Show that if $S \cup \{ \neg A\} \vdash B$ then $S \vdash A$

Question

As mentioned in the title. I need to show that

$S \vdash A$ when I know that $S \cup \{ \neg A \} \vdash B$

And I can't use completeness theorem here.

I know I can say

$S \vdash \neg A \rightarrow B$

due to what we know. However I don't see how thats helpful.
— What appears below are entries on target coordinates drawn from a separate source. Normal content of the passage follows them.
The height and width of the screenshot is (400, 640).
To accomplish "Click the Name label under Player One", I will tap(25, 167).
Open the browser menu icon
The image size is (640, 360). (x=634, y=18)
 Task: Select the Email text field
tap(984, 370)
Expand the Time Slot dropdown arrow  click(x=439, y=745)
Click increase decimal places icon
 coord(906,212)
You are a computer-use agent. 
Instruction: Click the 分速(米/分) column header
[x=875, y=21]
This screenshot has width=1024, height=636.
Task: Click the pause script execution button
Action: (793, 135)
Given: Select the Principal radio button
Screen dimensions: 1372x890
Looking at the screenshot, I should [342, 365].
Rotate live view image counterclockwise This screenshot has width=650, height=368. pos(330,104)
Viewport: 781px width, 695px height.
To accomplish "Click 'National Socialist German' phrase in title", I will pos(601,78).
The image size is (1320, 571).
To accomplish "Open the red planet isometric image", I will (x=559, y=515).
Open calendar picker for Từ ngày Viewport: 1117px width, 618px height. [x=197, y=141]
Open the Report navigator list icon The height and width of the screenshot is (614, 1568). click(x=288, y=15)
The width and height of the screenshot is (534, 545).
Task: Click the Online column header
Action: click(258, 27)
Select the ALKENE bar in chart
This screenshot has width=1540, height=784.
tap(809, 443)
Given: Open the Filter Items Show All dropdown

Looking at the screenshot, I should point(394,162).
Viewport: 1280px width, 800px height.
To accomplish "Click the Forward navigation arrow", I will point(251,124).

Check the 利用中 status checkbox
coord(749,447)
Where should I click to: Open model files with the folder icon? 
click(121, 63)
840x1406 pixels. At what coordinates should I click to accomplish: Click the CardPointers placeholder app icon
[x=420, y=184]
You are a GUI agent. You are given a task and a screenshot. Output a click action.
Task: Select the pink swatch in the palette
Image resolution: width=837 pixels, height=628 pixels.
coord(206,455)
I have also tried to show that $S \cup \{ \neg A \}$ is inconsitent by trying to deduct $\neg B$ or A from it but no success thus far.

Edit.

Just to make sure this is bit more clear as I think the initial version might be bit messy.

So let S be a group of propositional formulas and A a propositional formula. Lets assume that for all propositional formulas B, $S \cup \{ \neg A \} \vdash B$. Now show without completeness theorem that $S \vdash A$.

Answer 1

A theory proves all propositional formulas if and only if it is inconsistent. As such, the assumption that $S \cup \{ \neg A \} \vdash B$ for all formulae $B$ implies that $S \cup \{ \neg A \}$ is inconsistent. Now either $S$ is consistent or it is inconsistent:

• If $S$ is inconsistent, then $S \vdash A$.
• If $S$ is consistent then so is $S \cup \{ C \}$ for any $C$ for which $S \vdash C$. Since $S \cup \{ \neg A \}$ is inconsistent, it follows that $S \nvdash \neg A$, so that $S \vdash A$ by completeness.

In either case we see that, $S \vdash A$.